En el último instante, Harvey se volvió. La mano del sujeto, armada con un cuchillo bifoliado, cuyas hojas no medían menos de veinticinco centímetros de longitud, se movía en sentido semicircular horizontal.

El arma buscaba su cuello. Harvey se agachó velozmente y el cuchillo zumbó, rozándole el pelo.

Una fracción de segundo más tarde, su mano atrapaba la muñeca armada. Casi al mismo tiempo, ejecutó un violentísimo movimiento de torsión, hacia adentro y hacia abajo.

El cuchillo penetró en el pecho del sujeto, debajo del esternón. Entró con toda facilidad, como si pinchase manteca.

Se oyó un gruñido apagado. Harvey agarró al individuo por el cuello y lo mantuvo en pie unos instantes, hasta que sus movimientos hubieron cesado.

Mientras tanto, reflexionaba. Al cabo de un minuto, cargó con el sujeto y volvió sobre sus pasos.

Poco después, se hallaba frente a la taberna. Escrutó las ventanas del primer piso, calculando la que le interesaba. De repente, en una que se captaba algo de luz, divisó una silueta inconfundible.

Harry Sutton avanzaba en aquellos momentos hacia la rubia.

—Verás lo bien que lo vamos a pasar…

Sutton no tuvo tiempo de seguir. Algo rompió la ventana con tremendo estrépito.

La rubia chillo. Sutton respingó al ver aquel cuerpo que rodaba por el suelo de la habitación.

El cadáver quedó boca arriba, con el cuchillo todavía hincado en el pecho. Para la rubia resultó un espectáculo demasiado horroroso.
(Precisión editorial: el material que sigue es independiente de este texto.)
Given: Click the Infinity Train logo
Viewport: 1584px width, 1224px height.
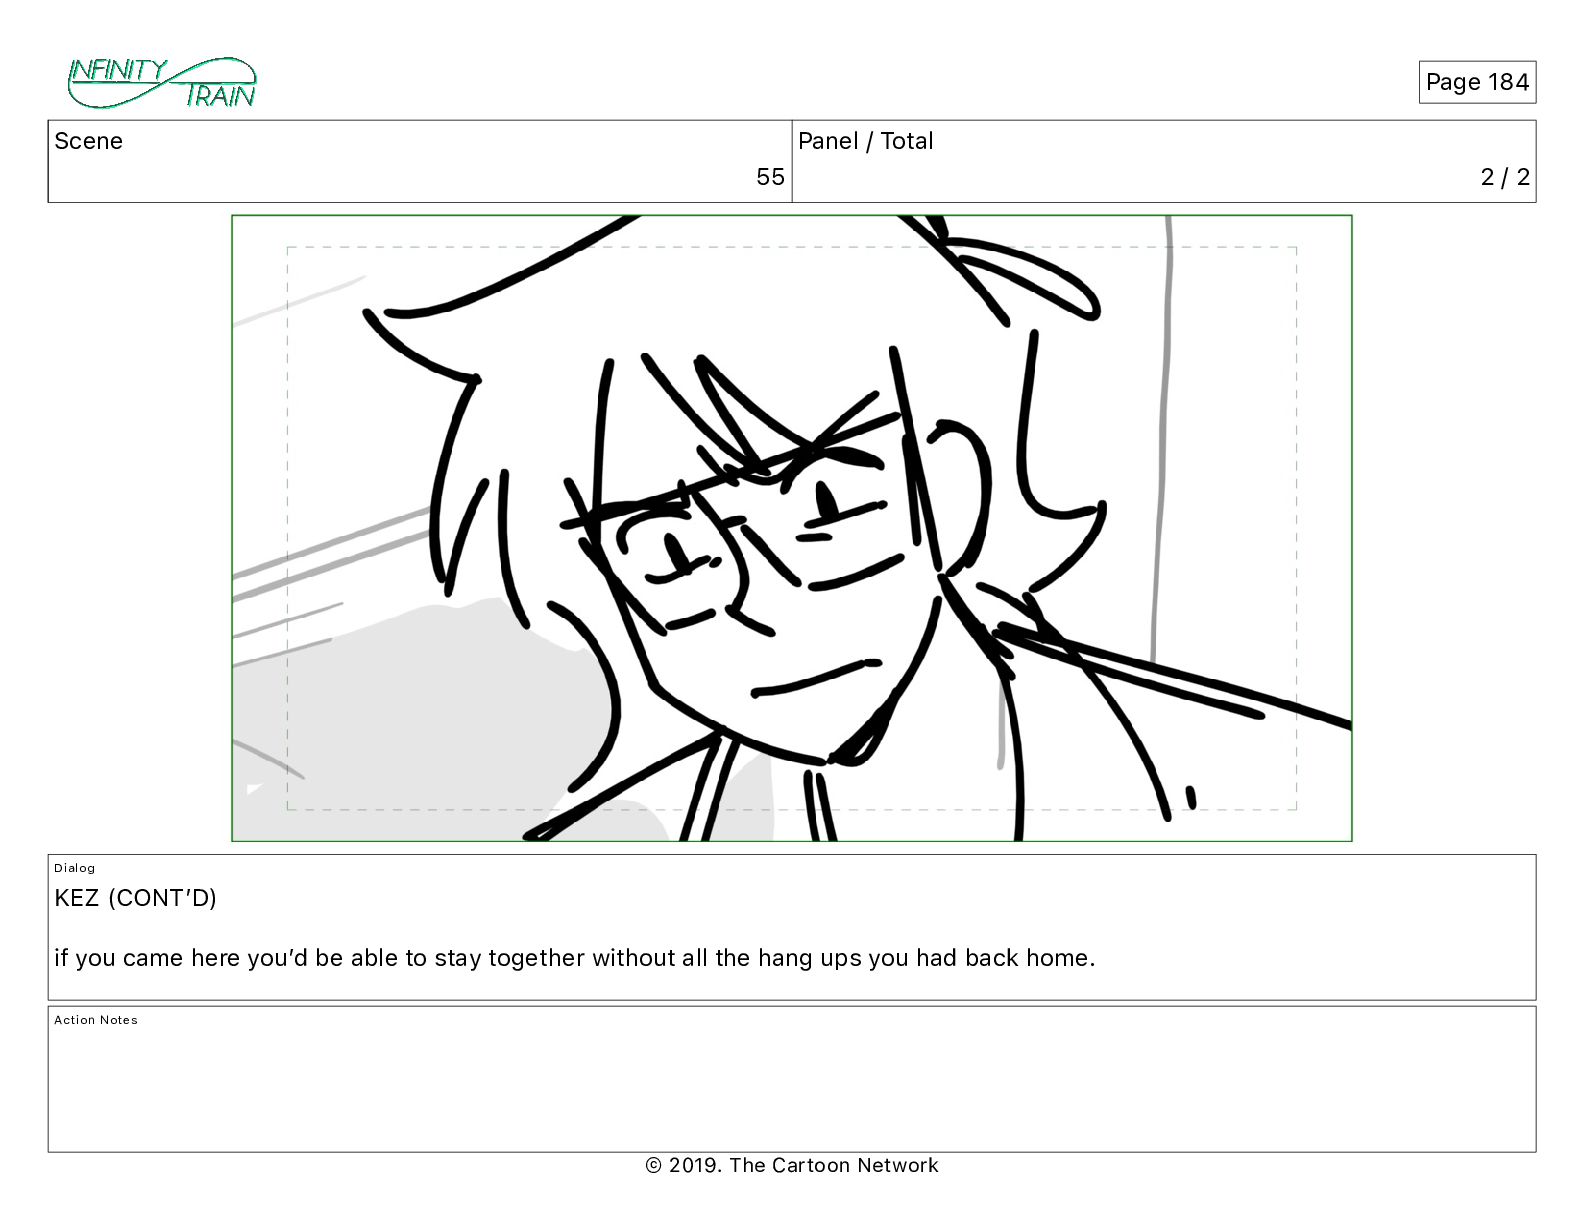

Sencillamente, se desmayó.

Sutton se puso a jurar, con las palabras más virulentas de su repertorio. La rubia no le escuchaba, pero, aunque hubiera estado inconsciente, tampoco le habría importado.

Al cabo de unos minutos, Sutton se recobró. Sacó del bolsillo una cajita poco mayor que una ficha de dominó, presionó un diminuto botón y llamó:

—Chu-Too, ven inmediatamente al número siete.

—Está bien —contestó una voz de inconfundibles tonos orientales.